Wesentliche Kennzahlen:

  • Ergebnis je Aktie (EPS): -0,41 US-Dollar, deutlich schwächer als die erwarteten -0,14 US-Dollar
  • Umsatz: 218 Millionen US-Dollar, ein Plus von 3 % im Jahresvergleich
  • Bruttomarge: 26,4 %, nach 29 % im Vorjahr
  • Nettoergebnis: Quartalsverlust von 43,5 Millionen US-Dollar

Damit wächst der Abstand zwischen moderatem Umsatzwachstum und anhaltender Verlustsituation. Die sinkende Bruttomarge deutet zudem auf steigenden Kostendruck oder Preisschwäche hin. Für institutionelle Investoren rückt damit weniger das Wachstum, sondern die fehlende Profitabilität in den Vordergrund.

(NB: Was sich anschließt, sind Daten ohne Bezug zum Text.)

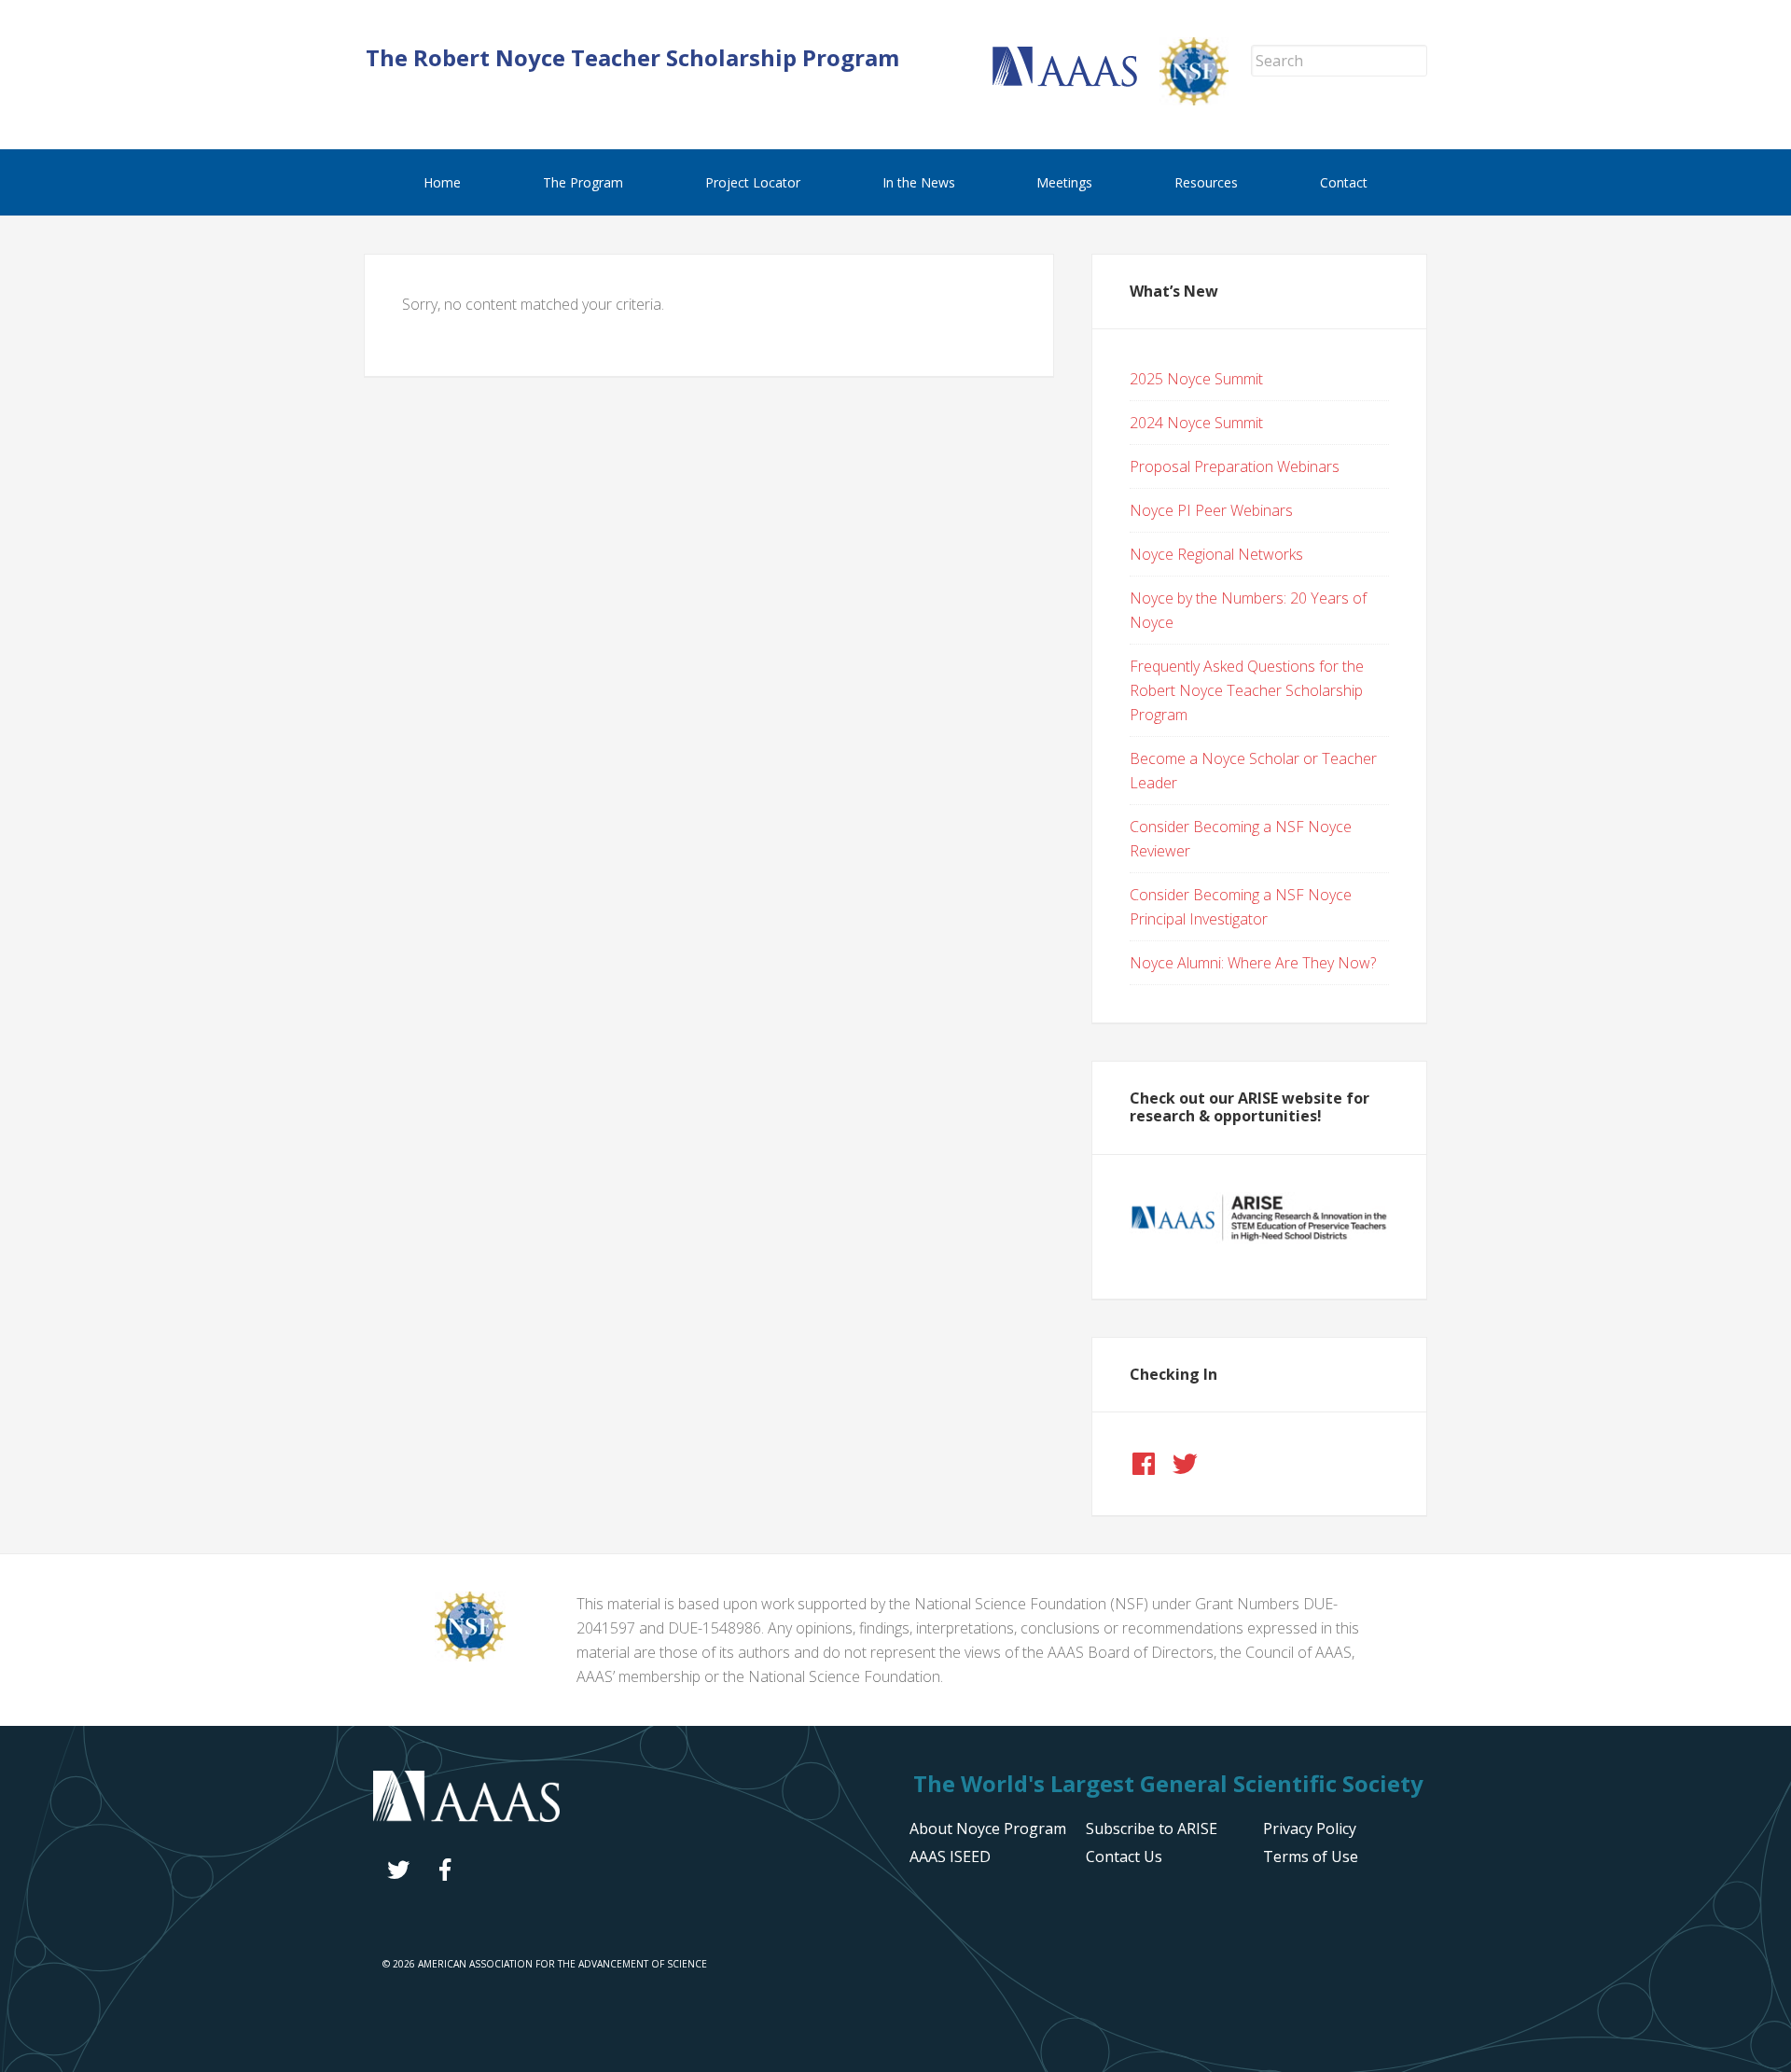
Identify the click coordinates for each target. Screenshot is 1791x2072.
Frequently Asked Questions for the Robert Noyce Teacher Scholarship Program (1247, 690)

Schwacher Trend und Bewertung

Charttechnisch befindet sich die Aktie in einem klaren Abwärtstrend. In den vergangenen 30 Tagen büßte der Titel 21,6 % an Wert ein, auf Jahressicht liegt das Minus bei 25,2 %. Der Druck auf die Notierung ist damit nicht nur ein kurzfristiges Phänomen.

Auf der Bewertungsseite ergibt sich ein gemischtes Bild:
Der Kurs-Umsatz-Faktor (Price-to-Sales) von 1,22 liegt unter dem Branchendurchschnitt. Gleichzeitig macht das negative Kurs-Gewinn-Verhältnis (Price-to-Earnings) deutlich, dass Tilray weiterhin keine Gewinne erwirtschaftet. Das begrenzt aktuell den Spielraum für eine Neubewertung nach oben, selbst wenn die Aktie im Umsatzvergleich eher niedrig bewertet wirkt.

Ausblick: Fokus auf Profitabilität und Support

Der Markt reagiert derzeit vor allem auf das verfehlte Ergebnis und die schwächeren Margen, weniger auf mögliche langfristige Wachstumsszenarien. Solange der Mittelabfluss anhält und die Profitabilität nicht sichtbar verbessert wird, bleiben Kursziele wie das von Roth Capital ein wichtiger Referenzpunkt.

Kurzfristig steht die Marke um 8,67 US-Dollar im Fokus, an der die Aktie zuletzt nach unten getestet wurde. Hält diese Zone, könnte sich die Abwärtsdynamik vorerst abschwächen; ein Bruch würde den etablierten Abwärtstrend bestätigen und weiteren Druck auf die Bewertung ausüben.